# Just bought a Starrett 6" machinist level (lathe leveling)



## Pcmaker (May 30, 2019)

Just ordered a Starrett 6" level.

I haven't leveled my lathe before, it's a PM1127

My plan is to use 123 blocks on the opposing ways close to the headstock, set my level, zero the bubble on the level

Then go to the tailstock end, set the 123 blocks and level on that end and lift one leg until the bubble is exactly as it is on the the headstock. 

Do you guys recommed using feeler gauges to prop up one leg of the lathe? My bench does not have adjustable feet. My lathe is bolted to the workbench.

The carriage is easy to turn when it's close to the headstock, but gets harder when I move it to the middle and gets easier as I move closer to the tailstock.


----------



## darkzero (May 30, 2019)

I use 123 blocks also.

As for your carriage it's probably not bed twist causing that unless it's twisted bad. First check under the ways where the carriage "gibs" ride for gunk, body filler, paint, etc.


----------



## Winegrower (May 30, 2019)

I just leveled my Takisawa lathe using a 12” Starrett machinist level and 123 blocks.   This lathe has adjusting bolts in 6 places, and I was quite impressed at how sensitive the level was.     Near the end, maybe a 5 degree wrench movement would shift the bubble an index mark.   I am nerdy enough that it was kinda fun.


----------



## Winegrower (May 30, 2019)

The Takisawa is a very beefy lathe, can’t really say it made much difference...but the manual makes a big deal out of it.   So...I did it.


----------



## darkzero (May 30, 2019)

Winegrower said:


> The Takisawa is a very beefy lathe, can’t really say it made much difference...but the manual makes a big deal out of it.   So...I did it.



Did you make test cuts, before & after?


----------



## Pcmaker (May 30, 2019)

Didn't know there's Japanese lathes til just now


----------



## darkzero (May 30, 2019)

Pcmaker said:


> Didn't know there's Japanese lathes til just now



Surely you've heard of Mori Seiki & Mazak? Those are 2 big names.
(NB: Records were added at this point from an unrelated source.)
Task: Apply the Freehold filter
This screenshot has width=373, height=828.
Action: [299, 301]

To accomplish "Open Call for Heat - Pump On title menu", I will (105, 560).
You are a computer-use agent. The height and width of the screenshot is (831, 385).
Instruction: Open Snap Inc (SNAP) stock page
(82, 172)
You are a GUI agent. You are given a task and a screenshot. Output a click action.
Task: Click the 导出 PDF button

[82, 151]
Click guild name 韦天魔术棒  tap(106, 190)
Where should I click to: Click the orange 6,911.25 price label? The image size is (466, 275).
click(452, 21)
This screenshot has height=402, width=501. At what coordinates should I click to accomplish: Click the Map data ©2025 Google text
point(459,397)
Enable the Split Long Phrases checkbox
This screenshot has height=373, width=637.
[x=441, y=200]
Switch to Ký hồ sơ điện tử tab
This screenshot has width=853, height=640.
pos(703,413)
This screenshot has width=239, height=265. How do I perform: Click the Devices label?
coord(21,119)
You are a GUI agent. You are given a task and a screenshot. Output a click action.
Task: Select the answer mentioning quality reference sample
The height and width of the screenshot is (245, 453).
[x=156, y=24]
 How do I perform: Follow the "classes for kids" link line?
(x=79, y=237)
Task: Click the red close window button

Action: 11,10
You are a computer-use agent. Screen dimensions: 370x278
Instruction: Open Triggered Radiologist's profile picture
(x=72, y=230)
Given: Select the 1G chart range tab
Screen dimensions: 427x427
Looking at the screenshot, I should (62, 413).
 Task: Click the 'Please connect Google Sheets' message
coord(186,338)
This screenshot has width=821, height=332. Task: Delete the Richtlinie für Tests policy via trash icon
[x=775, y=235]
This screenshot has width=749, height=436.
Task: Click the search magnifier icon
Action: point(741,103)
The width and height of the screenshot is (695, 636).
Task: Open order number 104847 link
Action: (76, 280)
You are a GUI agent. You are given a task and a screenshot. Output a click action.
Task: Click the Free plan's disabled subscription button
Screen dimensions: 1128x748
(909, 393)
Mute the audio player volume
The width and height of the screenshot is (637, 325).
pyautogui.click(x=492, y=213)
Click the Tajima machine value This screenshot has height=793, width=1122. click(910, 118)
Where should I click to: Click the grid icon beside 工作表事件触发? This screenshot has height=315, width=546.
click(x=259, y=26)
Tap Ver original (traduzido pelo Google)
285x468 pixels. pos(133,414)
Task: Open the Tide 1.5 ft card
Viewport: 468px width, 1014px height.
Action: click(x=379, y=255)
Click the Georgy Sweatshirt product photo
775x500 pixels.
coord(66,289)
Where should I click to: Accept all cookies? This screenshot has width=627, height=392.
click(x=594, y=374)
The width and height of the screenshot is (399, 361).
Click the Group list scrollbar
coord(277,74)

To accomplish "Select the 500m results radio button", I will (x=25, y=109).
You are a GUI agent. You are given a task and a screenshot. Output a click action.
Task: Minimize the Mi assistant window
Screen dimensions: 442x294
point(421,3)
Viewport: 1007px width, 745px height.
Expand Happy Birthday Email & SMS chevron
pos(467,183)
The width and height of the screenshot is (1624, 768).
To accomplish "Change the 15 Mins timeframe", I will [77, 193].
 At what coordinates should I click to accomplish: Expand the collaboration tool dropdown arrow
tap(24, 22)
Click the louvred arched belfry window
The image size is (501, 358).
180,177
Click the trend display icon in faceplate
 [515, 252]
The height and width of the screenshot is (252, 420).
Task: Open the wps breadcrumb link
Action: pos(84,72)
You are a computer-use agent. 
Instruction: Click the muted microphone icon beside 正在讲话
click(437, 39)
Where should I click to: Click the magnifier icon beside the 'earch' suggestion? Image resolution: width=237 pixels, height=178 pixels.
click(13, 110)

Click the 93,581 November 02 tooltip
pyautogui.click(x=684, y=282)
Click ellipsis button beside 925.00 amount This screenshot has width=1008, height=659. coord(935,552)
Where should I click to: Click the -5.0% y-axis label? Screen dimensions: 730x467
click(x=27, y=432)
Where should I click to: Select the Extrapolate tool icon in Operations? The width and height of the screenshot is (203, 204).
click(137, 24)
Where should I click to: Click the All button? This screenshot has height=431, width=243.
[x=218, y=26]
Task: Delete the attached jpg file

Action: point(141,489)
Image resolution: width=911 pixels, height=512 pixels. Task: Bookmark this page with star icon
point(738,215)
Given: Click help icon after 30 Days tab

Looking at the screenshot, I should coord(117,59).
There are a number of others though.


----------



## Winegrower (May 30, 2019)

I didn’t take the time to make test cuts...duh.   Afterward I cut about a 9” steel bar on centers, was .001 smaller at the chuck end.   Have to figure out if I care enough to do more.  And  Pcmaker, check out Takisawa 800D.   Japanese design, still in production, in Taiwan, but not distributed in the US anymore.  It is terrific.


----------



## darkzero (May 30, 2019)

Winegrower said:


> I didn’t take the time to make test cuts...duh.   Afterward I cut about a 9” steel bar on centers, was .001 smaller at the chuck end.   Have to figure out if I care enough to do more.  And  Pcmaker, check out Takisawa 800D.   Japanese design, still in production, in Taiwan, but not distributed in the US anymore.  It is terrific.



Make a test cut without the tailstock to see if it cuts a taper, turning between centers will also factor in how far your tailstock is out of alignment. Point of leveling is to remove bed twist, not necessarily level to the world.

Use a sharp cutter to minimize deflection, use a bar that's large in enough in diameter to avoid deflection as well. Again, test cut without tail stock support. It's not uncommon to tweak the leveling after leveling "perfect" with a level to remove any little taper that the lathe still may cut. This process will also tell you if your headstock is in alignment.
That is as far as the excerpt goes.